Latent Semantic Indexing (LSI), a vector space model for information retrieval, has shown promise in predicting functional relationships between genes using textual information in MEDLINE abstracts. The underlying principle is that genes may be represented as document vectors in a multi-dimensional hyperspace, and the conceptual relationship between any two genes is determined by the cosine of the angle between their vectors . In this study, we sought to extend this concept for identification of putative transcription factors (TFs) that regulate a group of co-regulated genes. We hypothesized that co-expressed genes identified by microarray experiments are functionally related and that at least some of these genes have previously been linked explicitly or implicitly to TFs in the literature. A transcriptional module is then defined as a set of genes clustered together in LSI space with closely related TFs (Figure 1). We devised a framework using these assumptions to identify transcriptional modules from microarray and promoter motif data (Figure 2). The framework requires as input, co-expressed genes from a microarray dataset and a set of TFs that have consensus motifs in the promoter regions of the co-expressed genes. Usually the set of such motif-derived TFs is large and makes the identification of the critical ones difficult. The framework first identifies functionally related clusters of co-expressed genes based on their latent relationships from literature, and then adds to each cluster TFs that are closely associated with the genes in the cluster. The putative transcriptional modules are ranked based on the degree of relative literature coherence amongst the entities in them.
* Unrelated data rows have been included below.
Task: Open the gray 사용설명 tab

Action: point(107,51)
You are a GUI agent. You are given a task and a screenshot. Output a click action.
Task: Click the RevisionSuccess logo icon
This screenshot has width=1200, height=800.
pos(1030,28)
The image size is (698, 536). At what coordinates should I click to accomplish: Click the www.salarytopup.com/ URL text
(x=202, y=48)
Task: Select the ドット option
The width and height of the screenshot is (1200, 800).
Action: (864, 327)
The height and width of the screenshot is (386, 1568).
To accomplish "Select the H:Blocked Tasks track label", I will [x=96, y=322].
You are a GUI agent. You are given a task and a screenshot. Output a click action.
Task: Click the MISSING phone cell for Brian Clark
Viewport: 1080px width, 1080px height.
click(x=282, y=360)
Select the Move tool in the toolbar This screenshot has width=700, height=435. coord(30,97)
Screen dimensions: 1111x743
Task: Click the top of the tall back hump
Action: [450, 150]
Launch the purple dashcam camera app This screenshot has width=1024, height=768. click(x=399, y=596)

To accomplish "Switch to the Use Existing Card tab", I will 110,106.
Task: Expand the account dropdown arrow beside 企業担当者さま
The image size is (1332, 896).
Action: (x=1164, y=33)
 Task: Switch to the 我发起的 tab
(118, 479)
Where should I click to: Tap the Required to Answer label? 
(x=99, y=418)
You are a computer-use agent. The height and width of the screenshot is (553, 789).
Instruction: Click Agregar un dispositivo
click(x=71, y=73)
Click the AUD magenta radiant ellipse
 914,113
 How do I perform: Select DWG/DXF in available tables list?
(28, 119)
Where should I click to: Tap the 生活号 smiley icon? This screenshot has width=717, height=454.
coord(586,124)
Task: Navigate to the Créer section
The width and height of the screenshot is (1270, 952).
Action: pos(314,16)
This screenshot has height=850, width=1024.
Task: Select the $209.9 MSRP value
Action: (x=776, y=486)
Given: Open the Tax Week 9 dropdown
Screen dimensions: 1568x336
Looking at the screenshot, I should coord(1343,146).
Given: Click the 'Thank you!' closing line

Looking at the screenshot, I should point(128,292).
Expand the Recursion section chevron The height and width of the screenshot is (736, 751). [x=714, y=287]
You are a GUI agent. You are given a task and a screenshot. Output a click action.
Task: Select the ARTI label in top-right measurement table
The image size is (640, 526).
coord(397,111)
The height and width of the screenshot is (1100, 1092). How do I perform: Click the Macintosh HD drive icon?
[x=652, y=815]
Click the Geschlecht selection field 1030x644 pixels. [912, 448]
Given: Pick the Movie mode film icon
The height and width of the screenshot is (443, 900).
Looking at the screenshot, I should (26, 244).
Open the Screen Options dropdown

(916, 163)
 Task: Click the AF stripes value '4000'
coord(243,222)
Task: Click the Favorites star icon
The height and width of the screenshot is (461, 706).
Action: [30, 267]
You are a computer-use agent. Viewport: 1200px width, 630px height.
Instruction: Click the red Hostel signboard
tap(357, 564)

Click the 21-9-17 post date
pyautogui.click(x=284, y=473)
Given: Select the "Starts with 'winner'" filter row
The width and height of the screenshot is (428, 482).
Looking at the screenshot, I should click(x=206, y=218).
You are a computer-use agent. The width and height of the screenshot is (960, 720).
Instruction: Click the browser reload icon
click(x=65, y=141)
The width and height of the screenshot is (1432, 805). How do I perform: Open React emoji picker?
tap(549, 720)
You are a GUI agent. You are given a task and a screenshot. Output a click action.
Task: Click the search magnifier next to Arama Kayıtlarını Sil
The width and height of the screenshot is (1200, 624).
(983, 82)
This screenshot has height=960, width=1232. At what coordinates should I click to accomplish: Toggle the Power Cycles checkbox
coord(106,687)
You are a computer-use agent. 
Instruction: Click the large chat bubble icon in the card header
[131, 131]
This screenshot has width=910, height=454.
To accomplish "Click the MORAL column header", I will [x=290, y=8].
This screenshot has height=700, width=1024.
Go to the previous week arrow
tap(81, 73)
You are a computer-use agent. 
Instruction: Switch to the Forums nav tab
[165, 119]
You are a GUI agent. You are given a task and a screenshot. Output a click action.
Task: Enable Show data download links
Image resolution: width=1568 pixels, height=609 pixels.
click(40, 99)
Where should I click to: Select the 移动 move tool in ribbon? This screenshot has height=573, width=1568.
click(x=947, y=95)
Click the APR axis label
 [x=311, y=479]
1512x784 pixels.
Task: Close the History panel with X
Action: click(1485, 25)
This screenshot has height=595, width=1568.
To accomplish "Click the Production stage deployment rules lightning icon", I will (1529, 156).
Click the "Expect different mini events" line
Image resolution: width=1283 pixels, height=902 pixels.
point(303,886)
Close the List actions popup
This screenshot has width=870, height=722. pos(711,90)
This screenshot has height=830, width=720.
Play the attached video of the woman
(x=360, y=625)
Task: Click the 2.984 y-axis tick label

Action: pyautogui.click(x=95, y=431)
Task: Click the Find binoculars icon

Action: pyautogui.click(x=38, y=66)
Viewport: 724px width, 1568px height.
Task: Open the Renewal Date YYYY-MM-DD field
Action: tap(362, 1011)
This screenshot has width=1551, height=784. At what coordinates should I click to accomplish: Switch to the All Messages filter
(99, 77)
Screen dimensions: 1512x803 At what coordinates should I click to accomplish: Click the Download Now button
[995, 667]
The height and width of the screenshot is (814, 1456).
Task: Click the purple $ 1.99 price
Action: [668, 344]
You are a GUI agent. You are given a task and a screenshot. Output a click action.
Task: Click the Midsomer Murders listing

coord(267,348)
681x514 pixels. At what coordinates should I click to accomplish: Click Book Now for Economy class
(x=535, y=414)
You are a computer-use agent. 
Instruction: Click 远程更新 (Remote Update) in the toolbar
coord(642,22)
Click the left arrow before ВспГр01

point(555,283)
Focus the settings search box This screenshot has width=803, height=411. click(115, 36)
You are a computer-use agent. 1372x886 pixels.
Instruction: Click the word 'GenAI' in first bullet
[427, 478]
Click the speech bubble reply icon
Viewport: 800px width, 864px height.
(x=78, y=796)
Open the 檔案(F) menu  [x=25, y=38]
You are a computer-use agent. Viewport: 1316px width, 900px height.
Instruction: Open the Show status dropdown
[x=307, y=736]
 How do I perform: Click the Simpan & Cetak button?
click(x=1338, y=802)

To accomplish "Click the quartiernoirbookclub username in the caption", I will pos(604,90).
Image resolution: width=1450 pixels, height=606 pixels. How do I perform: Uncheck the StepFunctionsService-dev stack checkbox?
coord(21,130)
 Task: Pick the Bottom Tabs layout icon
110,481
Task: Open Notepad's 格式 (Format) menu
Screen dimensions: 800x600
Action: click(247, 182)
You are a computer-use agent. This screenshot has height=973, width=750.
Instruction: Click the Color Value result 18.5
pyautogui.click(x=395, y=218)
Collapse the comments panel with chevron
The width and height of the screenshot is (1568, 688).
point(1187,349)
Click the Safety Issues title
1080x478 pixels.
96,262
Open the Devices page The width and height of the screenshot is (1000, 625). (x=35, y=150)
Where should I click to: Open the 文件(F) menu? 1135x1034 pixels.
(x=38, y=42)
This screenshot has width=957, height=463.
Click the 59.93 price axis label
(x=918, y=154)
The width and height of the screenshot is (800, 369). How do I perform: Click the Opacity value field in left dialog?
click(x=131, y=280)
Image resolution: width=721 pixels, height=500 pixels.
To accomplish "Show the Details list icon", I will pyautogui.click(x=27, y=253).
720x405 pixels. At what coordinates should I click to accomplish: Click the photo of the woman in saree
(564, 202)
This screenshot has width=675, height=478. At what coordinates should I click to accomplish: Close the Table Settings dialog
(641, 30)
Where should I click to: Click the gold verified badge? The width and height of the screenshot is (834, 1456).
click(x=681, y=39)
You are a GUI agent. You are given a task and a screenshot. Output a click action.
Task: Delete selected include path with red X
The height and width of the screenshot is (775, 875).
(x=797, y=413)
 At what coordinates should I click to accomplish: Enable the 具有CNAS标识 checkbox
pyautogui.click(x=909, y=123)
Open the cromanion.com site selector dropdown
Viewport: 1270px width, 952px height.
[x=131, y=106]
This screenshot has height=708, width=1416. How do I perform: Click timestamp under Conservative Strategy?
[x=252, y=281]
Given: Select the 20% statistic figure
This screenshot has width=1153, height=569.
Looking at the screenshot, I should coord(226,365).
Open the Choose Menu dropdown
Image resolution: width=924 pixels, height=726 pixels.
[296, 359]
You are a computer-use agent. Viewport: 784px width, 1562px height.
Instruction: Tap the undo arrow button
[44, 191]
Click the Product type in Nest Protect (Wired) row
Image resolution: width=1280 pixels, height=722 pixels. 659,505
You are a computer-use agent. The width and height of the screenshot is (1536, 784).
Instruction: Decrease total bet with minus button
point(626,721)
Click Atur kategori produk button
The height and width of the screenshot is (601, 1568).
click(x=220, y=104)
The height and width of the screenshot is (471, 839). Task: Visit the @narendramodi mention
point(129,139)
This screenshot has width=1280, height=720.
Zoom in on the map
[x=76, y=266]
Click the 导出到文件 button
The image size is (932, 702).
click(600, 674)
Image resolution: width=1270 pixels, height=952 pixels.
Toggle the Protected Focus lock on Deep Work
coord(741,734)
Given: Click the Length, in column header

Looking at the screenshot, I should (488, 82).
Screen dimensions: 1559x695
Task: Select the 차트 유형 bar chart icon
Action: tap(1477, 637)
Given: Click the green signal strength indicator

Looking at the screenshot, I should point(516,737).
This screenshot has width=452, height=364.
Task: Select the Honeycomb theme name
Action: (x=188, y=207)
Figure 1. Gene clusters and transcriptional modules in LSI space. Gene document vectors (blue) are clustered together in LSI space based on the closeness of the angle between them. Next, transcription factor vectors (green) are added to the clusters if their cosine value is close to the average cosine of the gene cluster.
Figure 2. Overview of Framework.
Results and discussion
The LSI-based algorithm allows prediction of TFs based on latent (implicit) relationships in the literature. A preliminary evaluation of our method using previously published knock-out experiments revealed that it has reasonable recall and precision. A more rigorous evaluation of the method will require several additional TF knock-out microarray experiments. This work provides proof of principle that the combination of motif analysis and LSI may be used to identify putative transcriptional modules from microarray data.